Abartılı mezuniyet baloları gerçekten çocuklar için mi?
Geçtiğimiz hafta okulların kapanmasıyla birlikte sosyal medyada binlerce mezuniyet görüntüsüne tanık olduk. İlkokul ve ortaokul çağındaki çocukların kep attığı, heyecanla dans ettiği bu görüntüleri keyifle izledim. Ama bir noktadan sonra bir şeyler gözüme takıldı, içim sıkıştı.
Minicik çocukların, yetişkin gibi giydirildiği, topuklu ayakkabılarla yürümekte zorlandığı, ağır makyajlarla adeta yaşlarından çok büyük bir kalıba sokulmuş şekilde sahnelerde yürüdüğünü gördüm. Yüzünde çocuksu bir heyecandan çok, yetişkin görünme telaşı vardı bazılarının.. Peki Eğlenmek yerine yürümekte zorlanan, kıyafetini çekiştiren, özgürce dans edemeyen bir çocuk neyi kutluyor olabilir?
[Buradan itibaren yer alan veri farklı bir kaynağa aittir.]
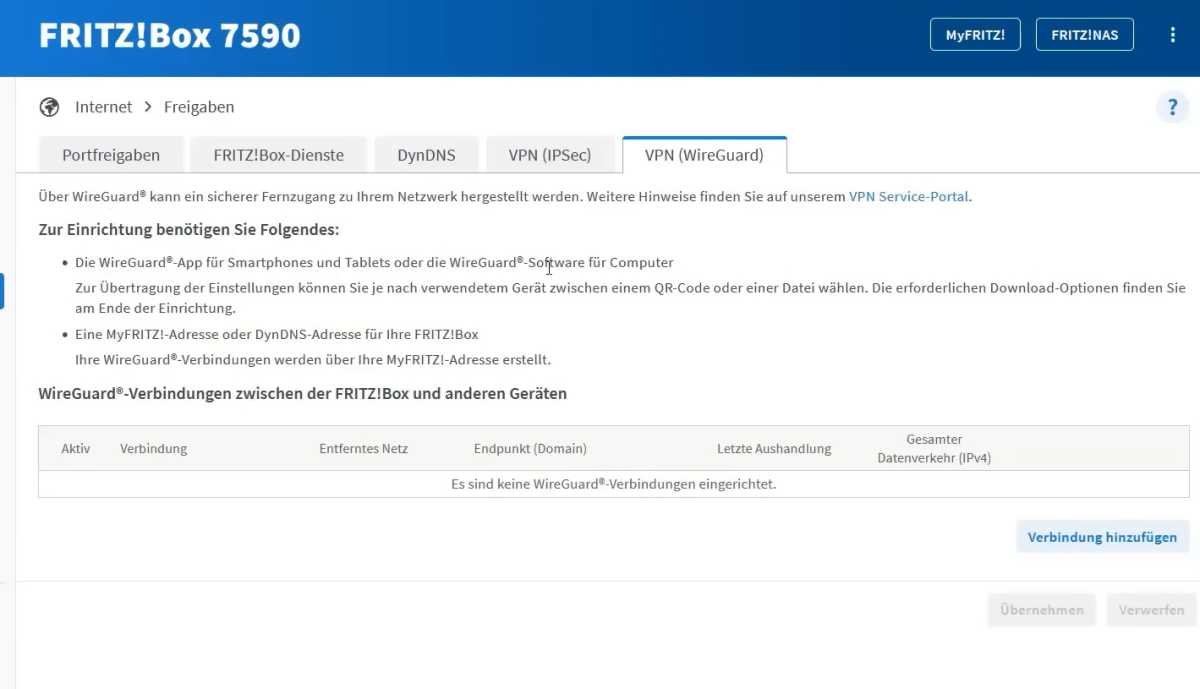Click the Internet breadcrumb
Screen dimensions: 1200x689
click(103, 107)
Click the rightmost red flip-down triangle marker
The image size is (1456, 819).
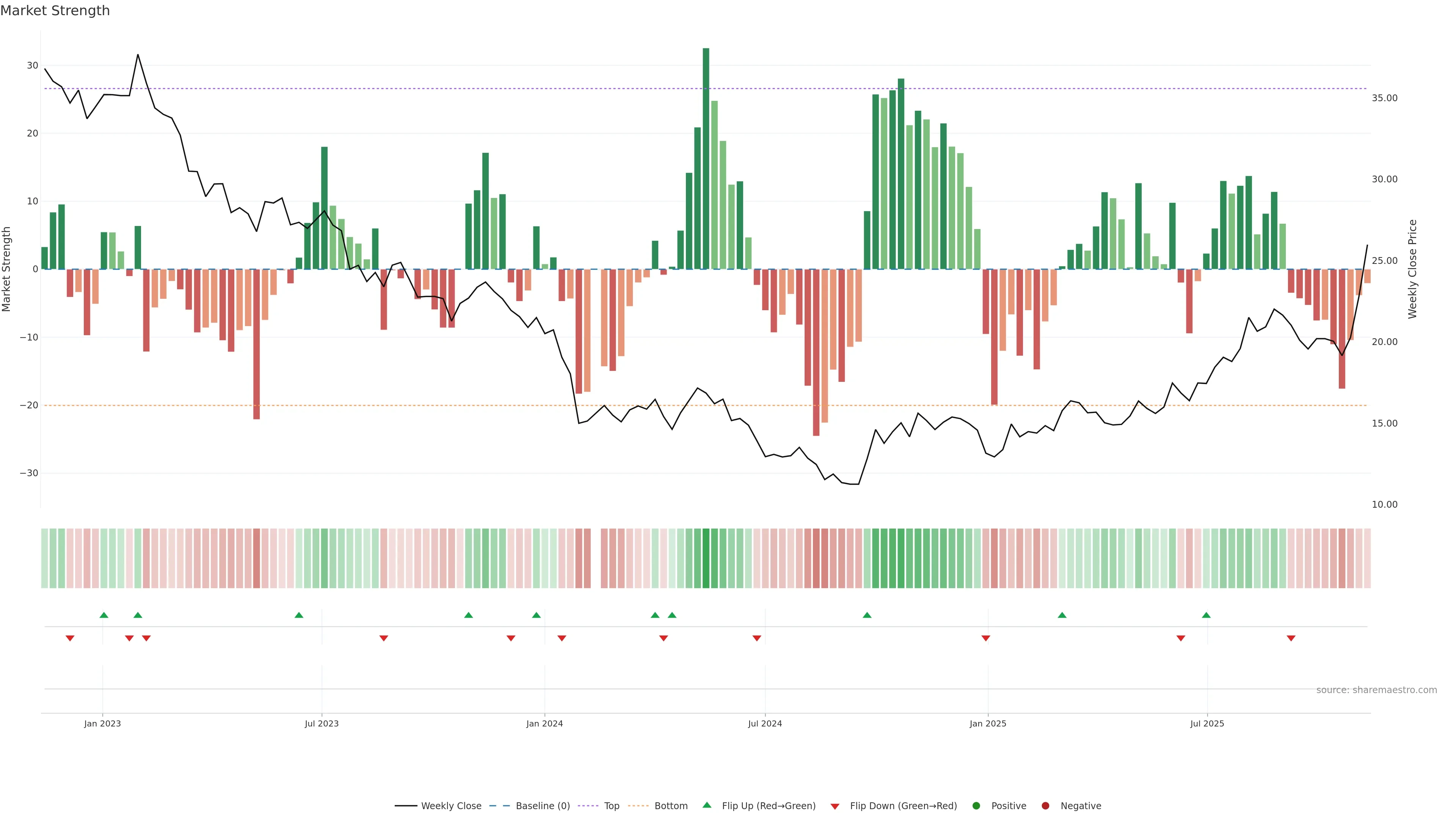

Bu gerçekten onların gecesi mi?
Yoksa ailelerinin hayallerinin bir yansıması mı?
“Benim çocuğum çok özel, bir gecelik prenses olsun” diyerek onu çocukluğundan eden bir akımın parçası mı?
Çocuğa göre değil, göze hitap eden bu kutlamalar, çocukta şu mesajı bırakır:
“Sen böyle görünürsen değerlisin.”
“Güzel olmalısın, zarif durmalısın, dikkat çekmelisin…”
Peki ya çocuk, sadece çocuk olmak isterse?
Oysa mezuniyet bir geçiştir; çocuksu coşkuyla yaşanacak bir anıdır.
Dans edecekse özgürce dans etmeli…
Gülüp eğlenmeli koşturmalı düşmeli ve kimse yadırgamamalı…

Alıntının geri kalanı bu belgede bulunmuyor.